## Assignment
Would you please return all of the entries below exactly as shown?
Top of Data
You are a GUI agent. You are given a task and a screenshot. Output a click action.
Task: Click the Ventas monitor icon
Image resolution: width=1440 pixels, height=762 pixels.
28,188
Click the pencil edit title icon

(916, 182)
Bottom of Data
## Solved exercise
You are a GUI agent. You are given a task and a screenshot. Output a click action.
Task: Click the Ventas monitor icon
Image resolution: width=1440 pixels, height=762 pixels.
28,188
Click the pencil edit title icon

(916, 182)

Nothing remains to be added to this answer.